Somerville is nowhere to be found.

Through careful manipulation and coded notes disguised as botanical sketches, Mara discovers that Somerville infiltrated the radical faction—and then tried to defect. He was captured and placed in Atherion’s most disturbing creation: the Cerebral Echo Chamber, a pseudo-scientific device that uses electromagnetic resonance to amplify the last neural patterns of a dying mind. The voice on the radio was him—looped, fragmented, desperately trying to reach her.

The Curator reveals the enclave’s ultimate plan: beneath the plateau lies a geomechanical engine built on discredited early-20th-century theories of resonance. When activated, it will send a coordinated electromagnetic pulse around the world, collapsing power grids and communications networks. A “humane reset,” they claim—after which Atherion will emerge with preserved knowledge to shepherd humanity into a rational future.

This is the catastrophe Somerville warned her about.

As the ceremony to activate the engine approaches—a bizarre scientific liturgy involving glossolalia of equations—Mara discovers a deeper personal twist: the Curator is Somerville’s father, a man Somerville never knew.
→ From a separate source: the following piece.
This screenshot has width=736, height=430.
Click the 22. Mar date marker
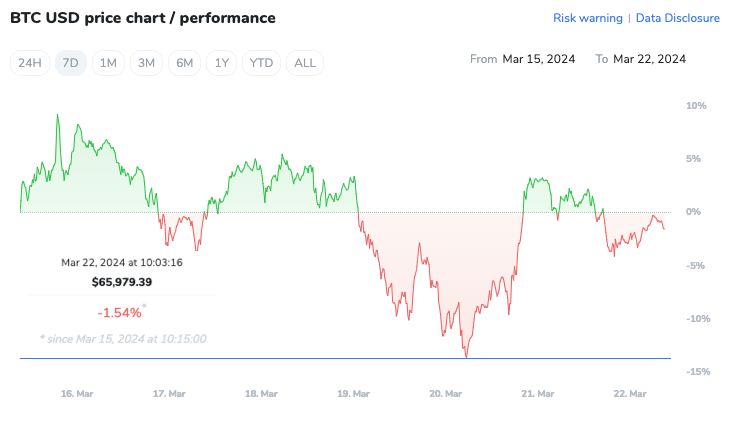630,394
Somerville himself fathered a child in Atherion, a boy now grown into a brilliant but indoctrinated young scientist being groomed as heir to the radical faction.

Mara’s breakthrough comes when she deciphers the final encrypted pages of Somerville’s journal: instructions for how to disable the engine. Somerville built part of it under duress, but embedded a failsafe in the design—one that can only be activated by someone who understands both his notes and the mindset of Atherion’s founders. It’s a puzzle only Mara can solve.
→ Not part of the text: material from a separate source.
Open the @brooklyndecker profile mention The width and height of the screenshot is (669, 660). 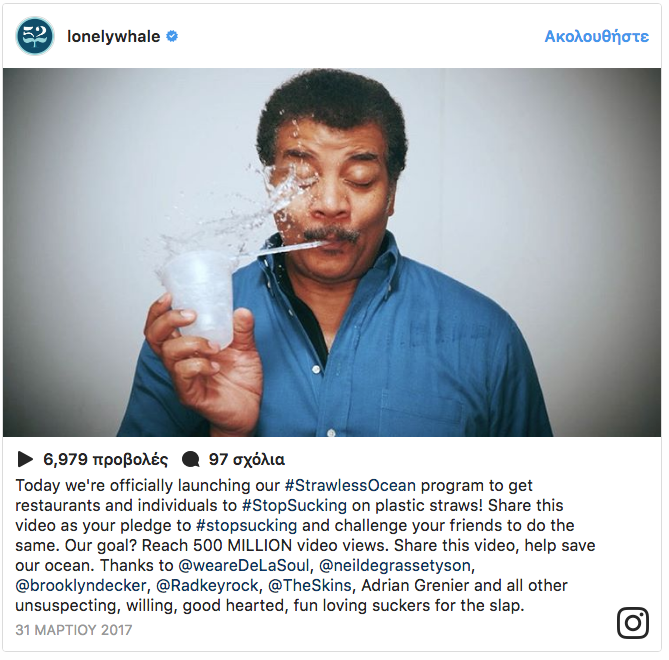[x=80, y=586]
With the help of Silva and a small dissident faction within the enclave, Mara stages a daring escape, infiltrating the caverns beneath the plateau. The engine is breathtaking: a labyrinth of tuning forks, pendulums, gears, and crystalline resonators humming like a hive. The Curator begins the initiation sequence just as Mara arrives. A philosophical confrontation ensues—father against son, ideology against truth. Somerville, rescued from the echo chamber but broken and half-delirious, begs Mara to finish what he started.

In the final moment, Mara triggers Somerville’s failsafe, overloading the machine and causing its harmonic network to collapse. The resulting seismic tremors bring down parts of the plateau, flooding chambers and shattering Atherion’s ideological core. As the enclave evacuates, Somerville collapses, whispering the line he tried to transmit through the static: “Utopias fall. Equations break.”

Mara carries him out as the plateau splits behind them.

Months later, she publishes the story as The Last Chronicle of Atherion, combining her report with Somerville’s journal excerpts. The world is stunned. Atherion’s survivors struggle to adapt; their utopian certainty evaporates when exposed to reality. Somerville, recovering but permanently altered, contributes the final entry:

“We sought refuge from the world and became prisoners of our own models. Civilization endures not through isolation, but through the courage to stand in the open, flawed and uncertain.”

Mara closes the chronicle and sends it to press. She has her story—one that will redefine everything she once believed. But more importantly: she has found something no utopia ever allowed.

A reason to face the world as it truly is.